Requête d’un employeur pour révoquer un syndicat sans consentement; la juge perplexe

MONTRÉAL — Une juge du Tribunal administratif du travail s’est montrée perplexe lorsqu’elle a été amenée à trancher une requête en révocation d’un syndicat présentée… par l’employeur qui s’était «arrogé l’identité» d’une salariée pour signer la requête en son nom, sans son consentement.

La juge administrative Marie-Claude Grignon avait été saisie d’une requête du nom d’une salariée pour révoquer l’accréditation syndicale au «Centre Wei Kang pour aider les personnes âgées». On y alléguait que le syndicat avait cessé d’exister et qu’il ne représentait plus la majorité absolue des salariés qui faisaient partie de l’unité de négociation pour laquelle il avait été accrédité le 20 novembre 2020.

Lors de l’audience, «l’employeur confirme que cette requête a été signée par l’un de ses représentants et qu’il croyait que la salariée en question était d’accord pour déposer cet acte de procédure au tribunal», relate la juge administrative.

Or, la salariée en question a indiqué au tribunal «qu’elle n’a aucunement transmis la requête en révocation», qu’elle ne souhaite pas procéder au dépôt et que «la signature qui y est apposée n’est pas la sienne».

«Le représentant de l’employeur s’est en quelque sorte arrogé l’identité de (la salariée) pour signer un acte introductif en son nom, et ce, sans son consentement», ajoute la juge administrative.

Elle s’est montrée perplexe devant cette façon de procéder. «Le Tribunal ne peut cautionner cette façon de faire de l’employeur et ne peut valablement se saisir d’un acte de procédure ainsi vicié.
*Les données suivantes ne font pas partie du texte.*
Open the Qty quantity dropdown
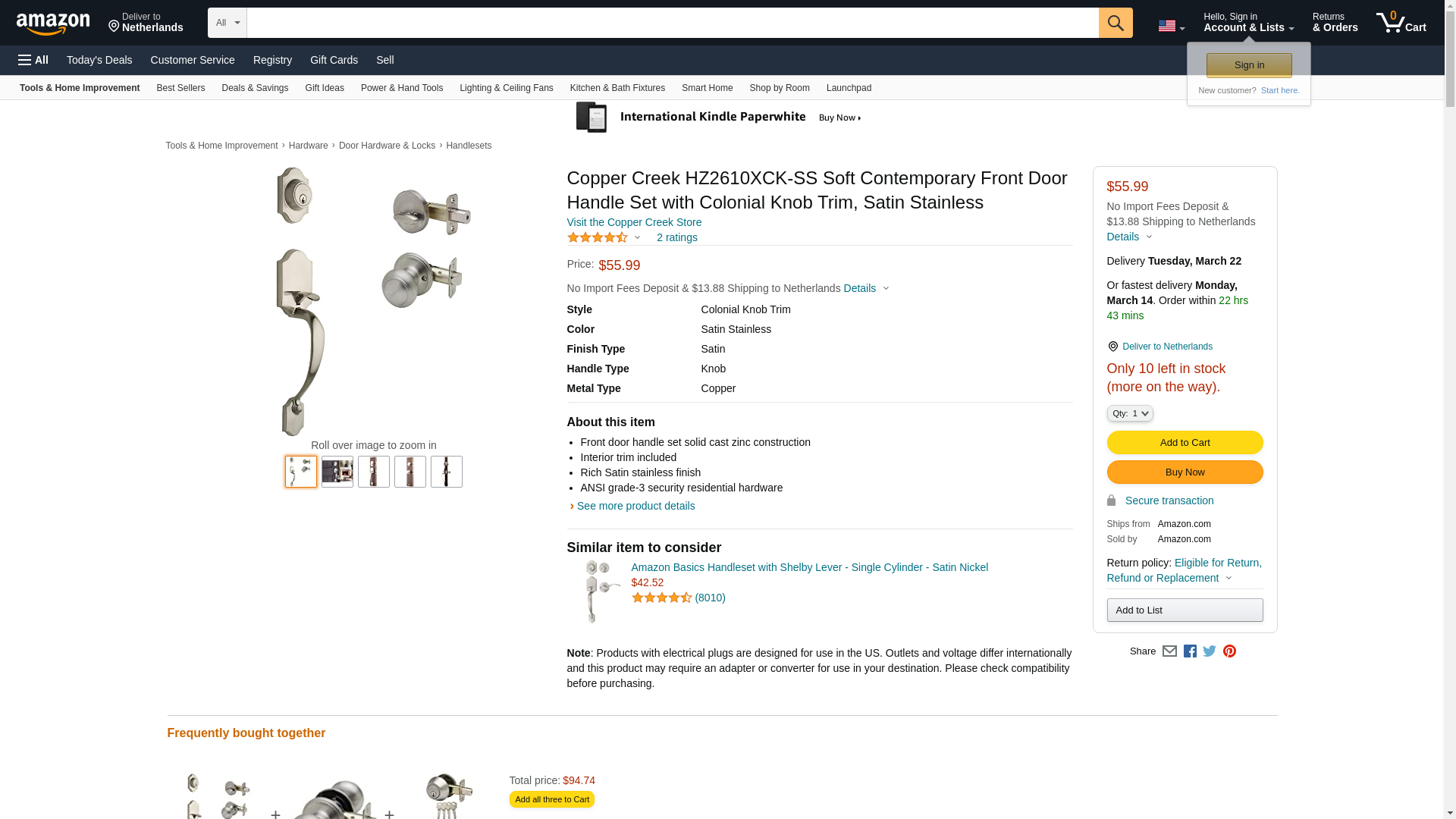The height and width of the screenshot is (819, 1456). [1129, 413]
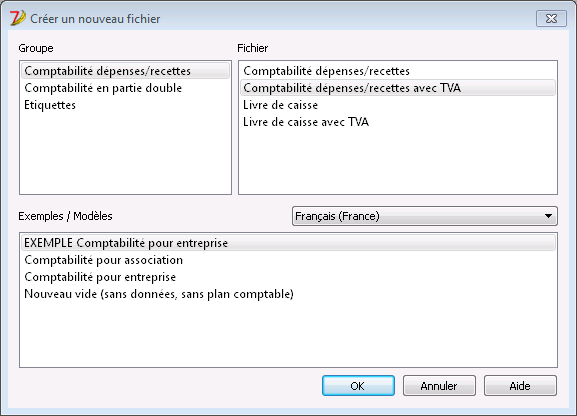Viewport: 577px width, 416px height.
Task: Close the Créer un nouveau fichier dialog
Action: coord(551,19)
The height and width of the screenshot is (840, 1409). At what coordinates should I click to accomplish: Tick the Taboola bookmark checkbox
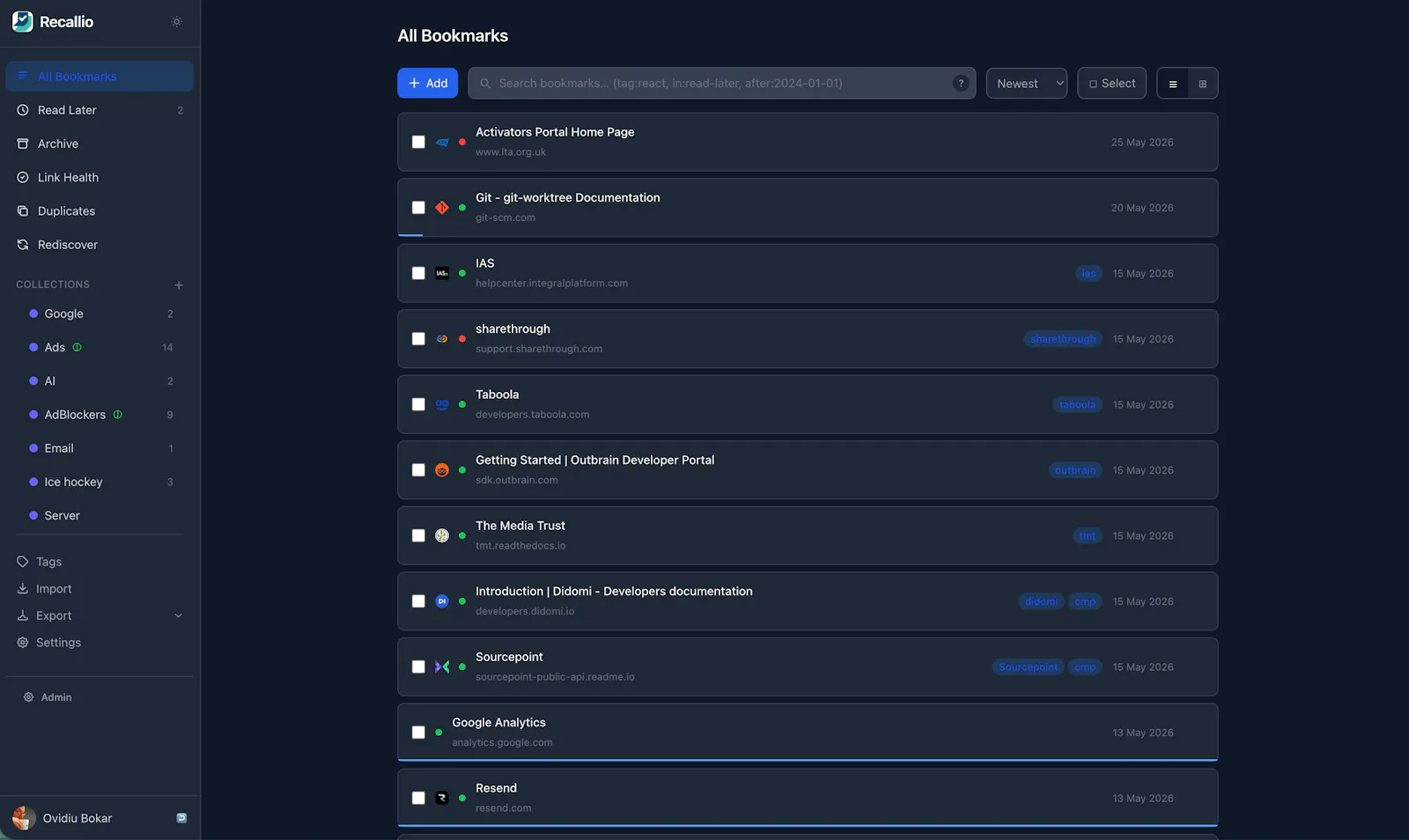[x=418, y=405]
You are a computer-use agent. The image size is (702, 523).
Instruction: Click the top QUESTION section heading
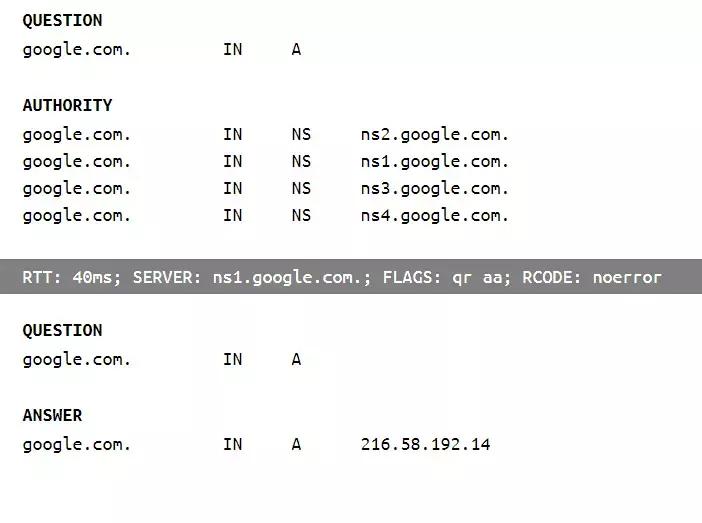(x=62, y=20)
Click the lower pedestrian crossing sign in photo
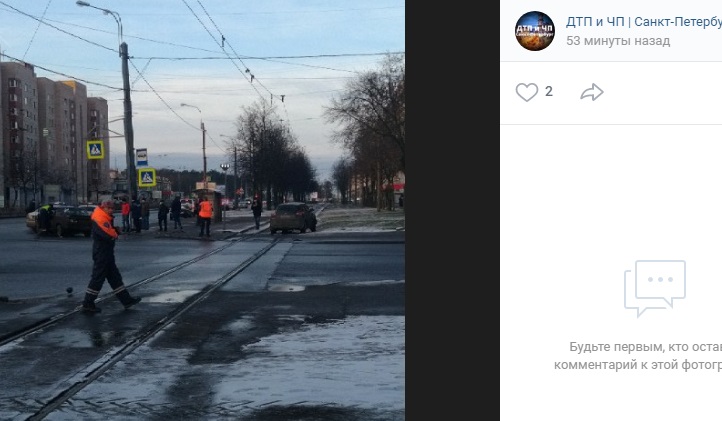Viewport: 722px width, 421px height. coord(147,177)
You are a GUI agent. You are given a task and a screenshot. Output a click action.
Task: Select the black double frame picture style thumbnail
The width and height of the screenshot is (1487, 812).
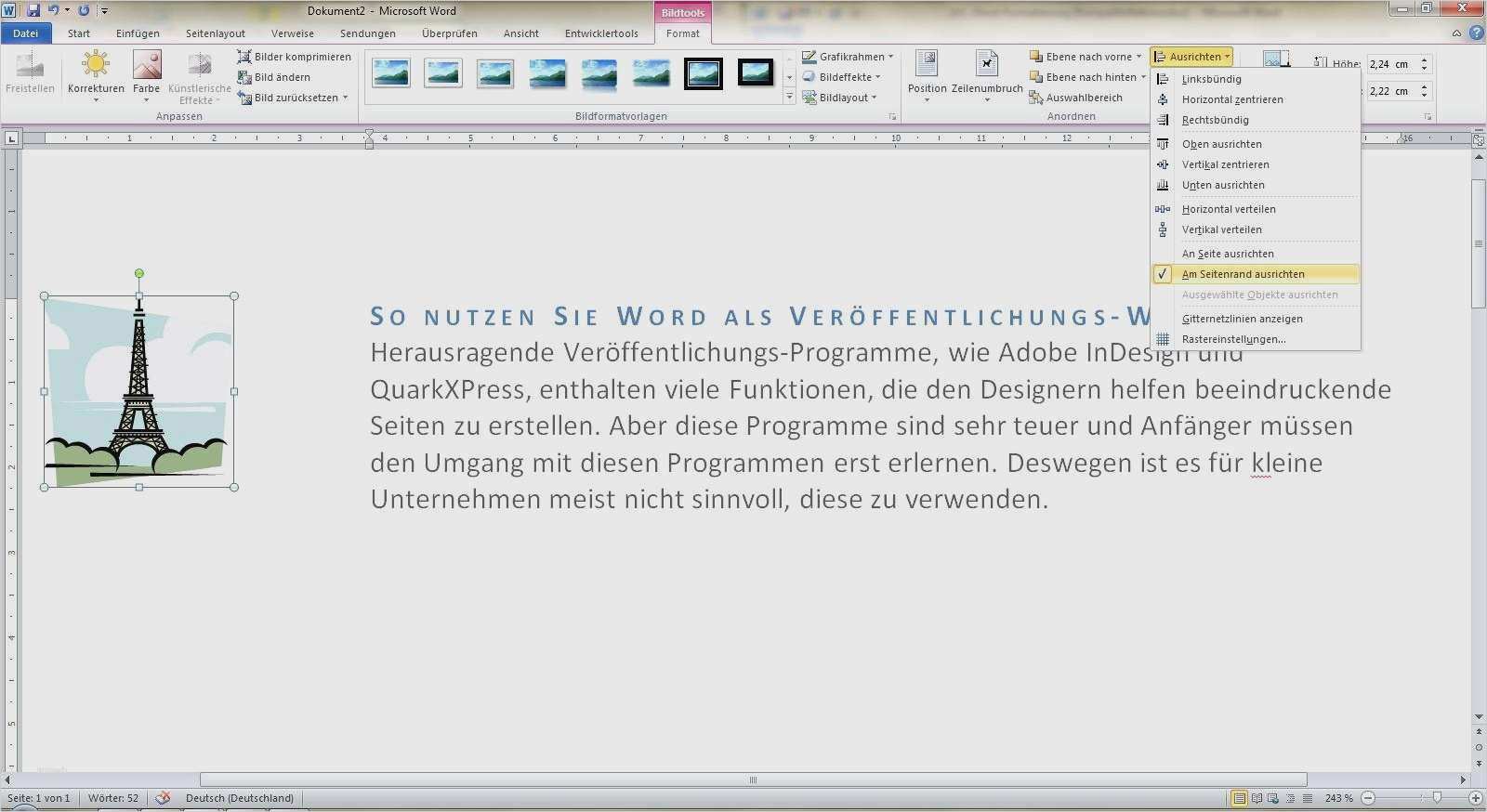704,73
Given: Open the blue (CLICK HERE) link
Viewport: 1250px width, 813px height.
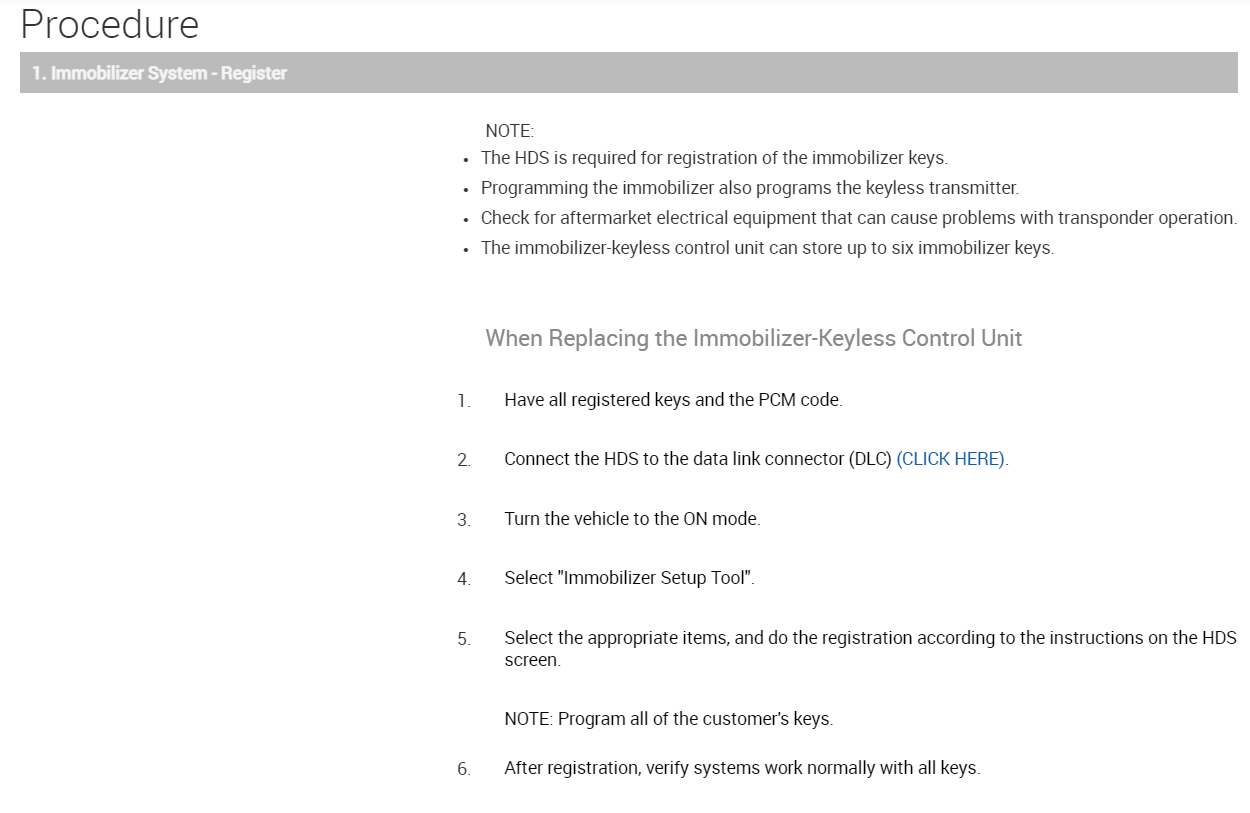Looking at the screenshot, I should pos(951,459).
Cela suffit en soi pour rejeter la requête en révocation», écrit-elle.

«Il y a par ailleurs lieu de souligner la grande préoccupation du Tribunal devant ce procédé retenu par l’employeur et le caractère nocif d’une telle conduite sur les relations du travail au sein de l’entreprise», ajoute-t-elle.

La requête a donc été rejetée. Qui plus est, elle n’avait pas été déposée en temps opportun.

«Le Tribunal conclut qu’il ne peut valablement se saisir de la requête en révocation, car elle a été déposée sans le consentement de la personne identifiée à titre de requérante. Par ailleurs, même si cela avait été le cas, cette requête devrait être rejetée, puisqu’elle n’a pas été déposée en temps opportun.»

L’employeur avait aussi argué que le syndicat avait «harcelé ses salariés» en tenant des réunions syndicales sur les lieux de travail sans son consentement, au moment de l’accréditation.

Là encore, la requête a été rejetée. «Cette accréditation a déjà été rendue et la décision est finale. Le Tribunal ne peut, à ce stade-ci, remettre en question sa validité en raison d’une insatisfaction de l’employeur quant au comportement qu’aurait eu le syndicat avant que celle‑ci ne soit délivrée», tranche la juge administrative Grignon.